▸ 短い問題 1:
以下のクロノスについてのインタビューを読み、次の問いに答えてください。
(a) 物語で、何人の高校生がどこに囚われますか。
(b) 鏡に映るキャラクターになった自分を見ると、人はどう思うと述べられていますか。
(c) 藍井エイルさんの主題歌は、何のきっかけにしてほしいと考えてキャスティングされましたか。
▸ 短い問題 2: 以下のクロノスについてのインタビューで、岸上さんが事前のプロモーションを重視する理由を一〜三文で説明してください。
▸ 短い問題 3: 以下のクロノスについてのインタビューを、途切れたところから続けて書いてください。

----- 提示文 -----

岸上さん ストーリーをざっくり言うと、幼なじみである八人の高校生が誰もいない渋谷に囚われるんですよ。その中で「私は死んだ。犯人は誰?」ってメッセージが出てきて、実は誰かが死んでいる可能性が出てきて、、この中の誰かが殺人犯かもしれない、というミステリーです。

そこに施している工夫はありますか?

岸上さん 鏡に映ってる自分が見えるとびっくりしますね。キャラクターになって自分を見たら、これ自分なのかと人間は思っちゃうんですよ。VRって使い始めると取りつかれやすいですね。そこまでのハードルが超高いですが……。いかにこういった体験をしてもらえるかを考えています。クリエイターや声優さんが好きって人は入ってきてくれるんですけど、それ以外の層に届けるにはって思っているんですよ。実際にクロノスをいじってもらって、口コミですごく良いって広まるとやりたいって人も増えると思うんですよ。だからいかに事前のプロモーションで広めるか。今とにかくファンイベントとかファンミーティングとかやっているんですけど、それに来ていただいたりとかして、広げていっているんです。今回の藍井エイルさんの主題歌っていうのは認知していただくきっかけにしてほしいなと思ったためのキャステイングです。

二種類のクラウドファンディングを実施していますね。

----- 行 -----

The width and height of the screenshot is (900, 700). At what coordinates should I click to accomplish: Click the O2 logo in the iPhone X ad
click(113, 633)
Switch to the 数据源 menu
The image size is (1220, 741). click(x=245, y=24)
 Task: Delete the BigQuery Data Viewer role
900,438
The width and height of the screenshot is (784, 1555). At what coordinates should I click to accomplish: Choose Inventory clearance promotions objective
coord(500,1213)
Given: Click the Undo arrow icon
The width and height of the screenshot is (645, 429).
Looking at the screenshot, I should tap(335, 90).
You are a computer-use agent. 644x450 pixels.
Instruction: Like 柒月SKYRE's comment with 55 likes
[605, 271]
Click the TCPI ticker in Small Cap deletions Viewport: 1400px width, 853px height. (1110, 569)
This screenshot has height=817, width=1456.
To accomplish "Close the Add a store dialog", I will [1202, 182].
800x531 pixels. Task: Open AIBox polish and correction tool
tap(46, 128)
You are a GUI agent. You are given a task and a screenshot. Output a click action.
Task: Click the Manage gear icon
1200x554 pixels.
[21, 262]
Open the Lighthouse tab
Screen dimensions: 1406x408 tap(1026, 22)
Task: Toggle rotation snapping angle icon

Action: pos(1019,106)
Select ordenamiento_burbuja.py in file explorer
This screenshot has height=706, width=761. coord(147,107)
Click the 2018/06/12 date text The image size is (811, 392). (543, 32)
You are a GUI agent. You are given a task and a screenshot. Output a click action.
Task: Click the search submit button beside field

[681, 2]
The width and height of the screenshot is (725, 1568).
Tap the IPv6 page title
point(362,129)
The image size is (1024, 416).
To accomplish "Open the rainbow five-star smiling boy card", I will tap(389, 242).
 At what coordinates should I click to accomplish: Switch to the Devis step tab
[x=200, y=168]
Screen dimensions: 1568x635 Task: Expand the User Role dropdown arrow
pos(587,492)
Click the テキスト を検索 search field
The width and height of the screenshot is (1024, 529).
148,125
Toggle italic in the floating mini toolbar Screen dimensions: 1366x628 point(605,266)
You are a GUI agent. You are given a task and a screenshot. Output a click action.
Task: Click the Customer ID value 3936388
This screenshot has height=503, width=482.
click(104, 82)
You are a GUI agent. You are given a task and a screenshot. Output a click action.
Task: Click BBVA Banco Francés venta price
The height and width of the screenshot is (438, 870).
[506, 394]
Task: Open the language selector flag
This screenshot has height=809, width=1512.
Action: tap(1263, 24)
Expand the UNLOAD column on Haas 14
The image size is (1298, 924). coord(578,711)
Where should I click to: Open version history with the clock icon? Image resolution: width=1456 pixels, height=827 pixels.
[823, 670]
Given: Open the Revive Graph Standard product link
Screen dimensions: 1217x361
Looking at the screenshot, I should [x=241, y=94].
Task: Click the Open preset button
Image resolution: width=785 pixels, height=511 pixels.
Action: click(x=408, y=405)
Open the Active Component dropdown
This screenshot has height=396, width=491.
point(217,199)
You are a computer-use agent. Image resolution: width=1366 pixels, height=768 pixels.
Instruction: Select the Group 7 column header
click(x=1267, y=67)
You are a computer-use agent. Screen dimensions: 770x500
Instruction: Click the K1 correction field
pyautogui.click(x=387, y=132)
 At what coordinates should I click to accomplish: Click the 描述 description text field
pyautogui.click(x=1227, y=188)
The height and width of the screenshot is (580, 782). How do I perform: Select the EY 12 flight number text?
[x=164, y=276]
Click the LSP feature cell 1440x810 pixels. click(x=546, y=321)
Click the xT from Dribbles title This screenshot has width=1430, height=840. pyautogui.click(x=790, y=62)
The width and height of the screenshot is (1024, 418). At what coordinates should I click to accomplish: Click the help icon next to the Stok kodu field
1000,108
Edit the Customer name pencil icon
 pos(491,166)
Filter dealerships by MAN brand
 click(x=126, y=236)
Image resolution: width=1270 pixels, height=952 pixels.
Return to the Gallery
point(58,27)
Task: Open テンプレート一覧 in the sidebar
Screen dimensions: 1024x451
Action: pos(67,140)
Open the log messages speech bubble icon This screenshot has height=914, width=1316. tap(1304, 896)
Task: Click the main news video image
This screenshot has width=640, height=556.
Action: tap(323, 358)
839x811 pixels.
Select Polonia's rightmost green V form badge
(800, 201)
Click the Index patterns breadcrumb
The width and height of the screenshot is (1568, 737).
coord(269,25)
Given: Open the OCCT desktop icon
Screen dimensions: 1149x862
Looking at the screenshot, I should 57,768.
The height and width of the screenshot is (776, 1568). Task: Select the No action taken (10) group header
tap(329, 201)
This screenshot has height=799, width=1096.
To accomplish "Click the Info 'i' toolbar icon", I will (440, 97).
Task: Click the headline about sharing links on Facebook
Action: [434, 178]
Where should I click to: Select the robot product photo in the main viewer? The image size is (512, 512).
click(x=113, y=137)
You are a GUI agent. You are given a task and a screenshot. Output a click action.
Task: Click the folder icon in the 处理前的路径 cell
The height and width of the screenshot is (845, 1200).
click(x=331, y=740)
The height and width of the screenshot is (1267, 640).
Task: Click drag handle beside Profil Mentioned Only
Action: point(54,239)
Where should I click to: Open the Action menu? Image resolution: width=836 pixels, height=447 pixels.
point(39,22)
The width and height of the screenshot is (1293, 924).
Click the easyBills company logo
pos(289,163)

-----

▸ 解答 1:
(a) 幼なじみの八人の高校生が、誰もいない渋谷に囚われます。
(b) びっくりして、これが自分なのかと思ってしまうと述べられています。
(c) 作品を認知してもらうきっかけです。

▸ 解答 2: VRは使い始めると取りつかれやすい一方で、使い始めるまでのハードルが非常に高いからです。実際にクロノスを触った人の口コミで良さが広まれば、やりたい人も増えると考えているためです。

▸ 解答 3:
岸上さん CAMPFIREとKickstarterでやりました。CAMPFIREは国内の会社なので国内向けで、Kickstarterはアメリカの会社なので世界向けなんです。元々Kickstarterだけでやろうと考えていたんですけど、「日本人はKickstarterをやりにくいんじゃないか」って話が結構出たのでCAMPFIREもやることになりました。

クラウドファンディングを行った意図は?

岸上さん 応援してくれる人とつながりを持ちたかったのが大きな理由です。クラウドファンディングはVRの作品に必須だと僕は思っていて。VRってほとんどの人がやったことないから融資するにはハードルが高すぎるじゃないですか。だからクラウドファンディングで、事前にファンを作ることが必要になってくるんですよ。その方々が作品を拡散してくれて、そういう人たちがきっかけでファンが増えていくっていうのをやりたかったんです。お金を集めたいのもありましたが、それ以上に「初めから絶対応援してくれる人と一緒にやりたい」っていう意志があったのでクラウドファンディングを始めましたね。クラウドファンディングをやっていると事前に遊んでもらう機会が増えるので、少しずつ期待を高めてもらって発売まで持っていけるみたいな、そういった意味を含めてっていうのもありますね。

かなりの額が集まりましたよね。

岸上さん トータルで1800万円ぐらいですね。これは半年準備してやっとみたいな感じですね。だいたい比率で言うと国内800万、海外1000万ぐらいです。CAMPFIREでは2018年のエンタメ賞を受け取りました。

イベント等でのプロモーションはありましたか?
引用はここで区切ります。